Translating Trader Speak: How To Stop Lying To Yourself
Growing up in England, I and everybody else were aware of the dreaded "Chairman's vote of confidence." When the Chairman of a soccer club’s board of directors expressed every confidence in the club's manager, it was generally accepted that a firing was on the horizon. It is hardly surprising then, that during my early days as a foreign exchange broker in London, I was taught to view the comments of the bank traders who were our customers with a healthy dose of cynicism.
If somebody said "Have you heard about this big buyer that's lurking around..." for example, that was taken to mean "I'm long and would like you to spread a baseless rumor for me." In all honesty we sometimes would, but only if we had the same position. Looking for hidden meaning in the words of others, however, did have a benefit to me. It taught me to look for the real reason behind things I told myself.

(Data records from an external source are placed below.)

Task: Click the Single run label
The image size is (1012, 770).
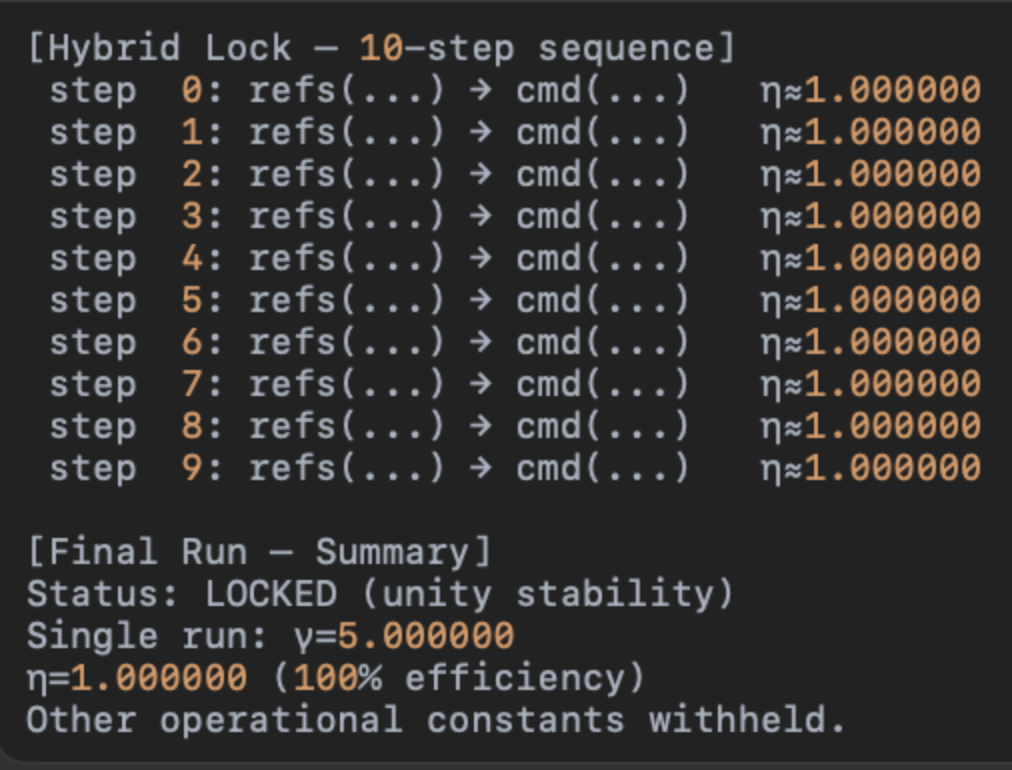Action: [147, 636]

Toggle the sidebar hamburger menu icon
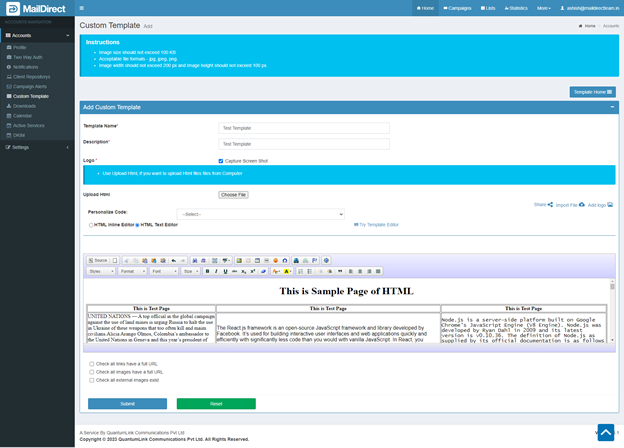82,8
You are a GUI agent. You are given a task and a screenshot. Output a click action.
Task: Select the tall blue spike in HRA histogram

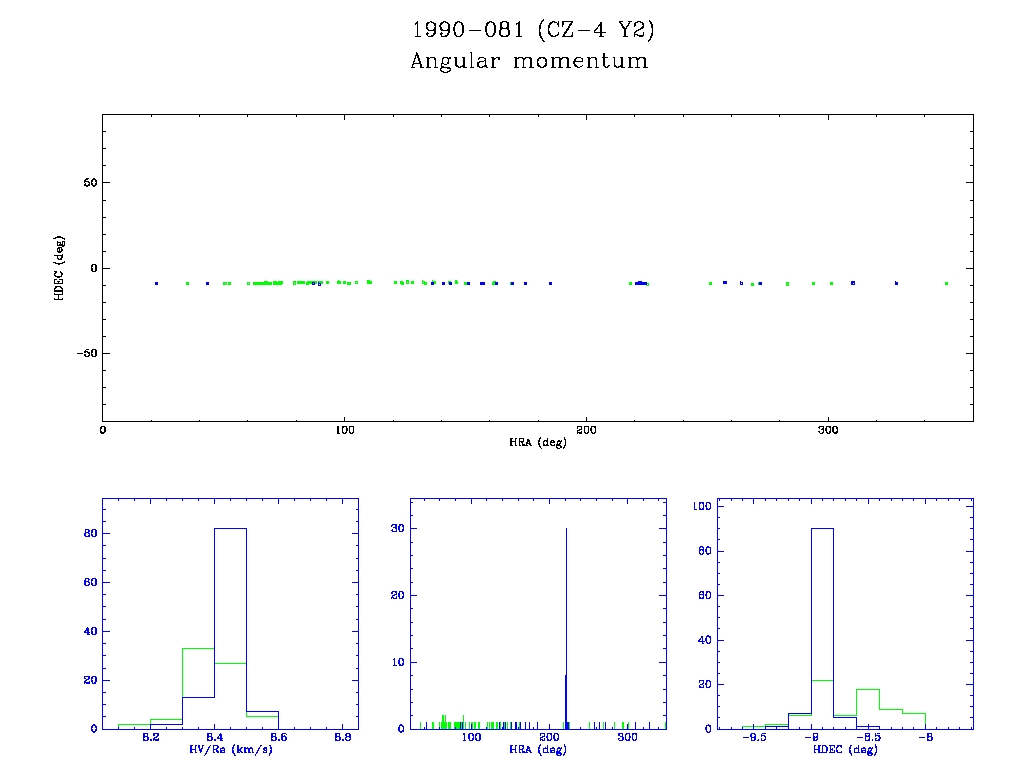(x=567, y=620)
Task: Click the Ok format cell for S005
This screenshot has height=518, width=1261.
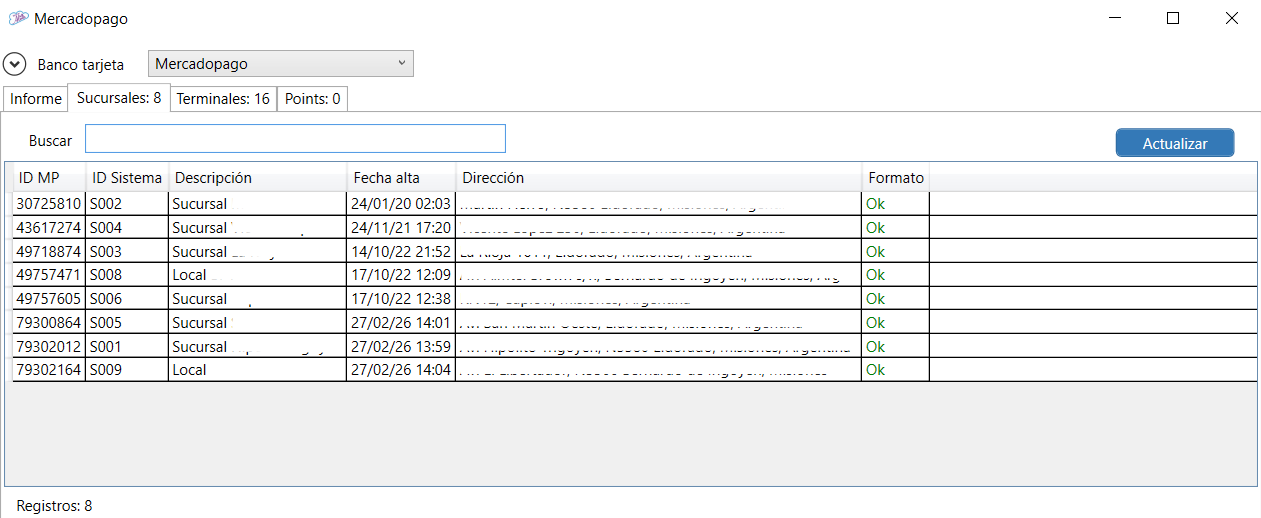Action: tap(876, 323)
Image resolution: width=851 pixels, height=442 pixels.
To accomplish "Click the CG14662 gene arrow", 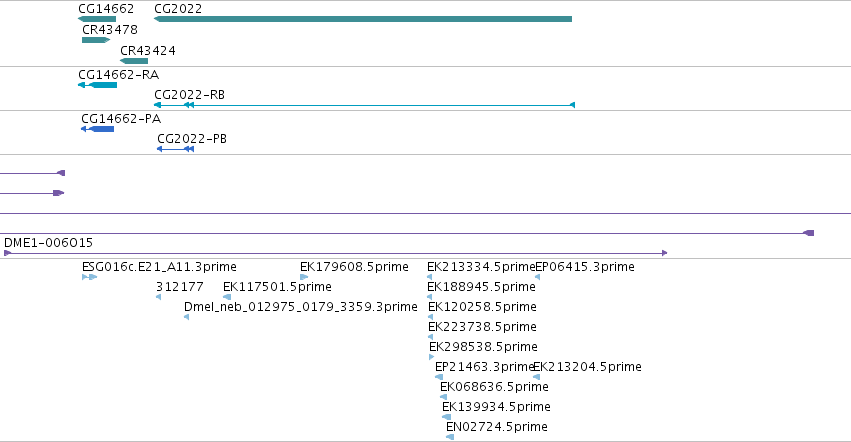I will pos(97,19).
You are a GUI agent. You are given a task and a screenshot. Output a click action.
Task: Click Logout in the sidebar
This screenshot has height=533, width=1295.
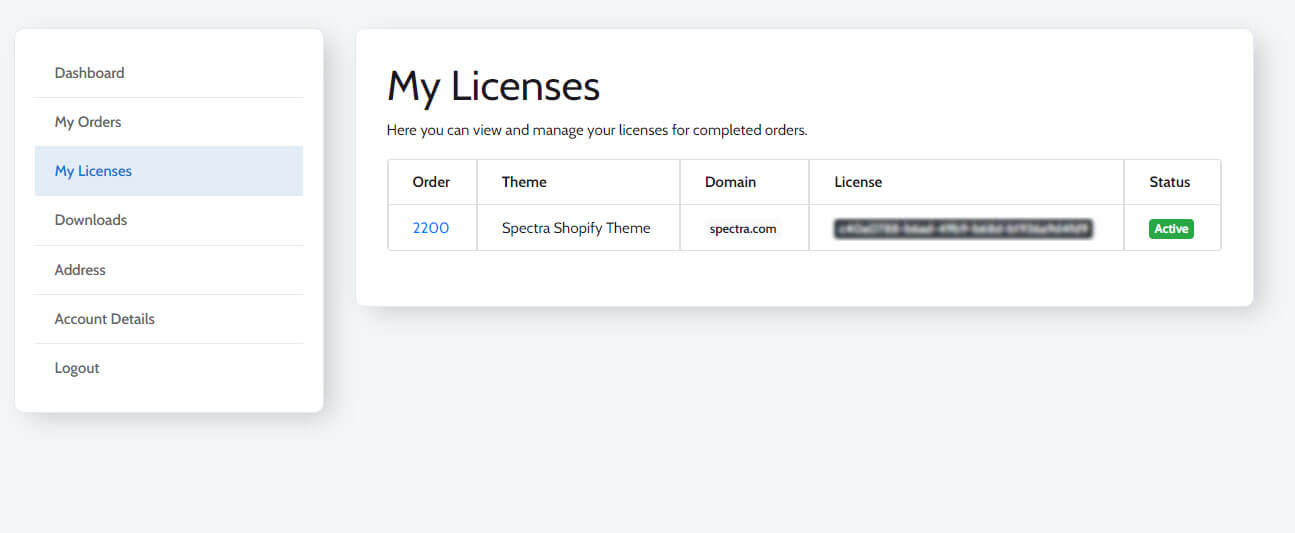point(77,368)
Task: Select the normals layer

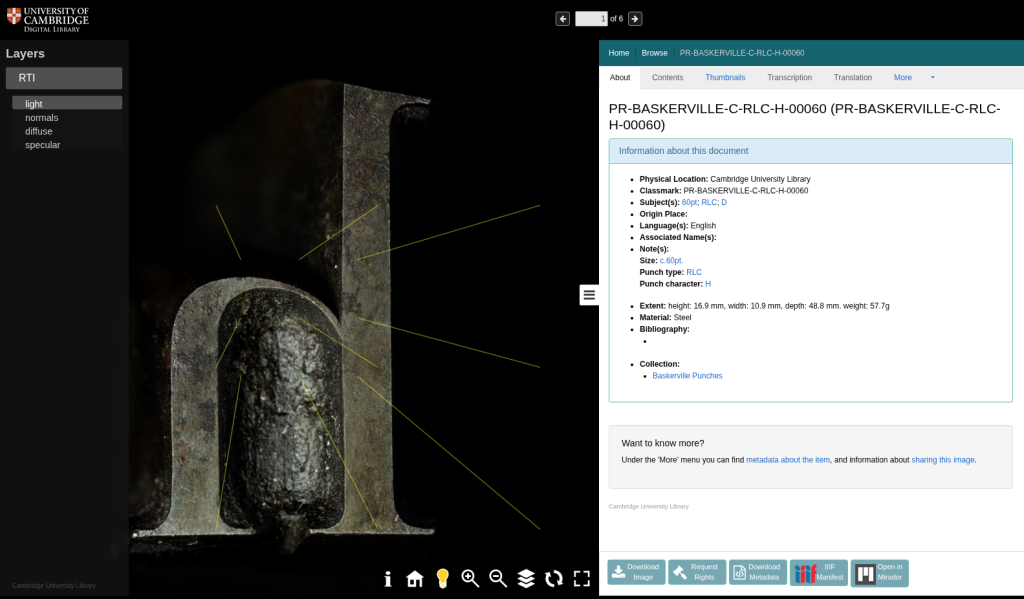Action: [42, 118]
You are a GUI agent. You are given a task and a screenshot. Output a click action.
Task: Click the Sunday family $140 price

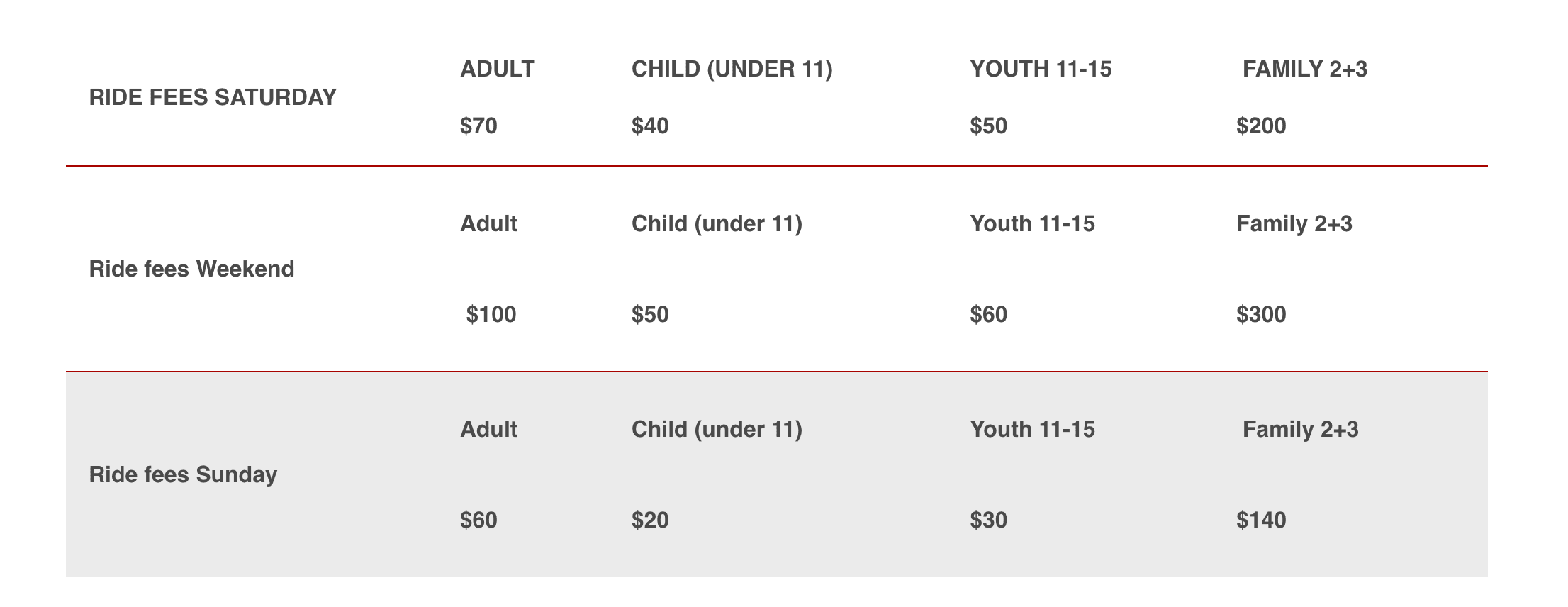(1261, 520)
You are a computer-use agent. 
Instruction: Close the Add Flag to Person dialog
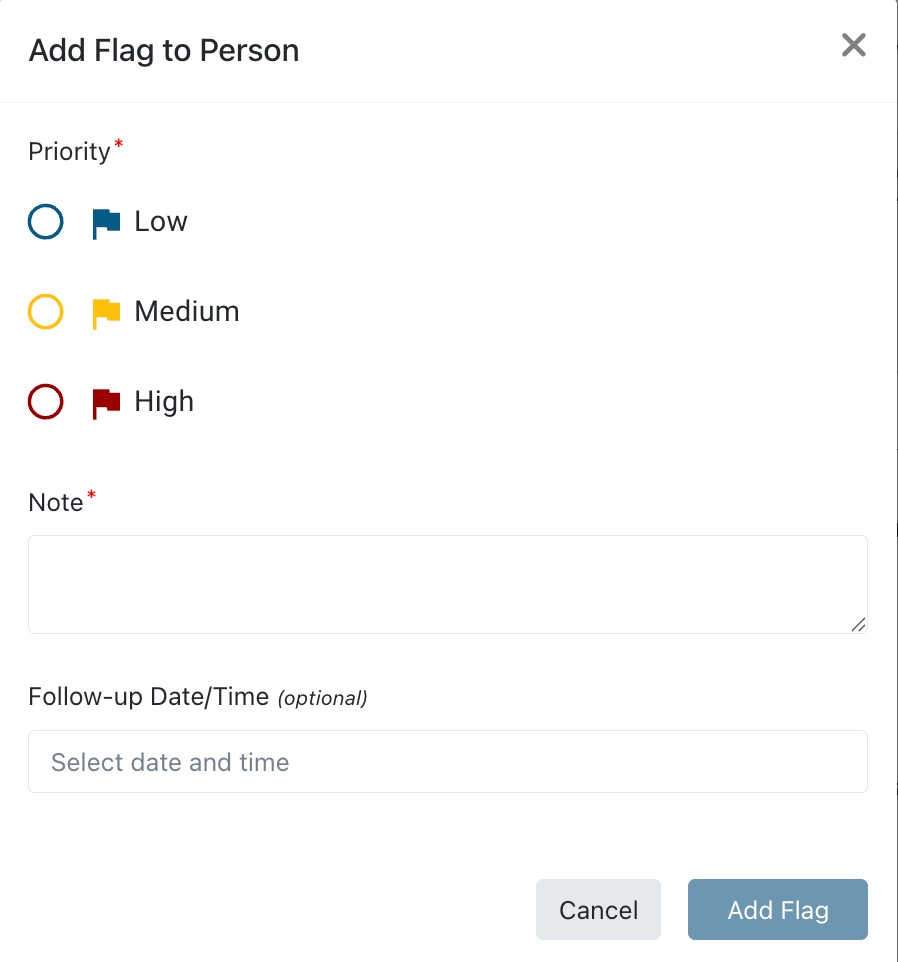click(x=853, y=45)
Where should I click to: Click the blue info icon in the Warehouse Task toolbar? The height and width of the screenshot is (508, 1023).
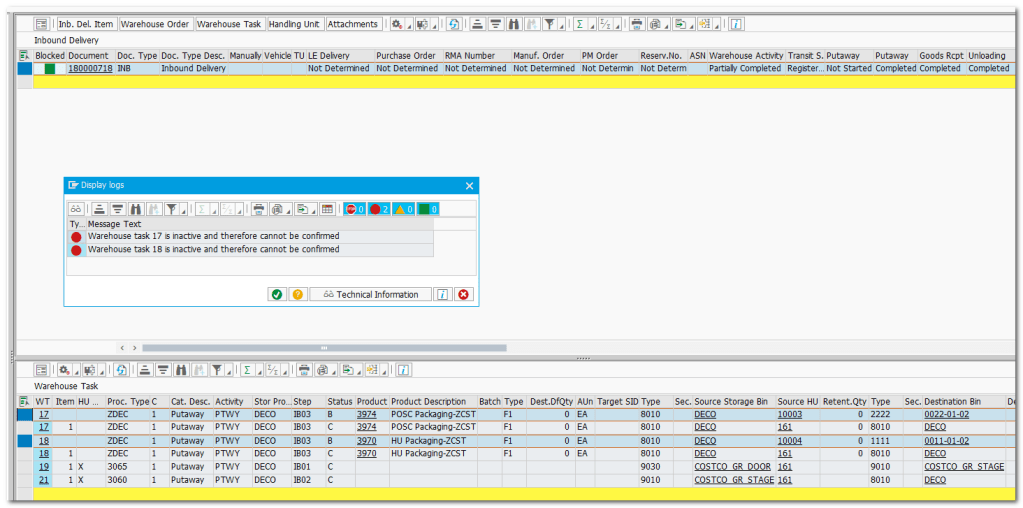[x=403, y=370]
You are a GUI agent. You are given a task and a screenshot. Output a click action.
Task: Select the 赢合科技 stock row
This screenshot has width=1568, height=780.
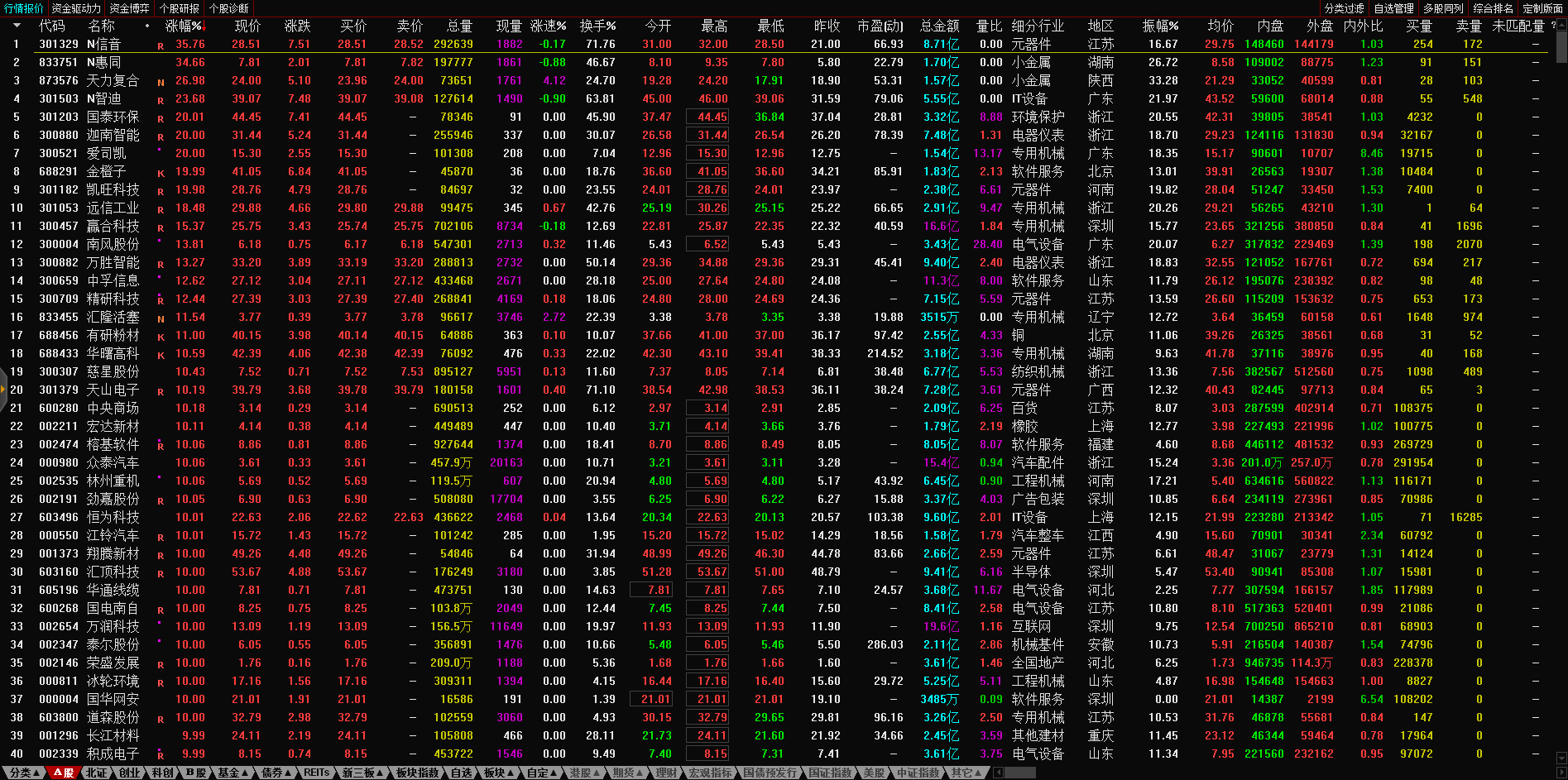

For a trader that is an important trait, and if you are reading these pages, then to all intents and purposes you are a trader. You may consider yourself more of an investor, but if you are interested in individual stocks or are prepared to act on a view of the general market, then you are acting like a trader. Your time horizon may be longer, but your aims are the same... to buy low and sell high. In this context many of your reactions, particularly in times of adversity, will also be the same.
I found over the years that there were certain phrases that frequently occurred and that could be translated. More importantly, I learned to recognize when I was saying them to myself.
"This has to go back up sometime..." Translation: "There is no logical reason to expect it, but I have an irrational hope that this will bounce back." There is no reason that a stock should recover lost ground. Even if they do, holding a losing position in the belief that things will get better eventually has an enormous opportunity cost. If you are looking at a long position in IBM (IBM) this morning and find yourself thinking along the lines of "things will get better," then translate the thought and re-consider. Are you better off hanging onto a giant attempting a major transition, or would your money be better placed in another mega tech company that has prospects of growing revenue and profits; Apple (AAPL), say, or Google (GOOG)?
"It shouldn't be here..." Translation: "I know more than everybody else and refuse to accept reality." This is closely related to "This has to go back up sometime," but can also be used to justify taking a contrarian position for the sake of it. It is also, at face value, one of the dumbest things that we regularly tell ourselves. By definition, whatever the last traded price of a stock was is exactly where it should be; that was the price at which both a buyer and a seller were prepared to trade. Do markets overreact and occasionally misread a situation? Sure they do, but wherever a stock is at any given moment is exactly where it should be. Your opinion as to the future value of it is just that, an opinion. "It shouldn't be here" is particularly dangerous when used to justify hanging on to a losing position. If you can honestly make a sound case for a move up in the near future, then hold on, but "it shouldn't be here" isn't enough.
"I was going to buy that just before the announcement that caused it to jump 25%..." Translation: "I was aware of, or maybe even looked at, that stock before the announcement, but didn't think it was worth buying..." In a dealing room, as at a racetrack, "I was gonna" is one of the most frequent refrains. We can all look back with regret when we miss an opportunity, but convincing yourself that you were really going to buy something that you found good reason not to is a dangerous habit. If you do it often enough, then you will find yourself acting against you better judgment and muttering another oft heard phrase.
"I knew that was going down..." Translation: "I really thought that was going up when I bought it, but I was wrong." This particular bit of self deception can actually be a good thing. Convincing yourself that you knew it was a mistake to make a trade makes it easier to do the right thing when things go wrong; cut and look for another opportunity.
These are all things that I have heard traders say on multiple occasions. In fact they are all things that I have said to myself on multiple occasions and still do. When we say or think them, we believe them, but they all have one thing in common; they are a denial of reality. While understanding that cannot protect you from a loss, it can prevent you turning a small loss into a disaster, so it is usually worth translating your own thoughts and mutterings. If you find yourself giving a position the "Chairman's vote of confidence" understand that the end is coming, accept a small loss and move on.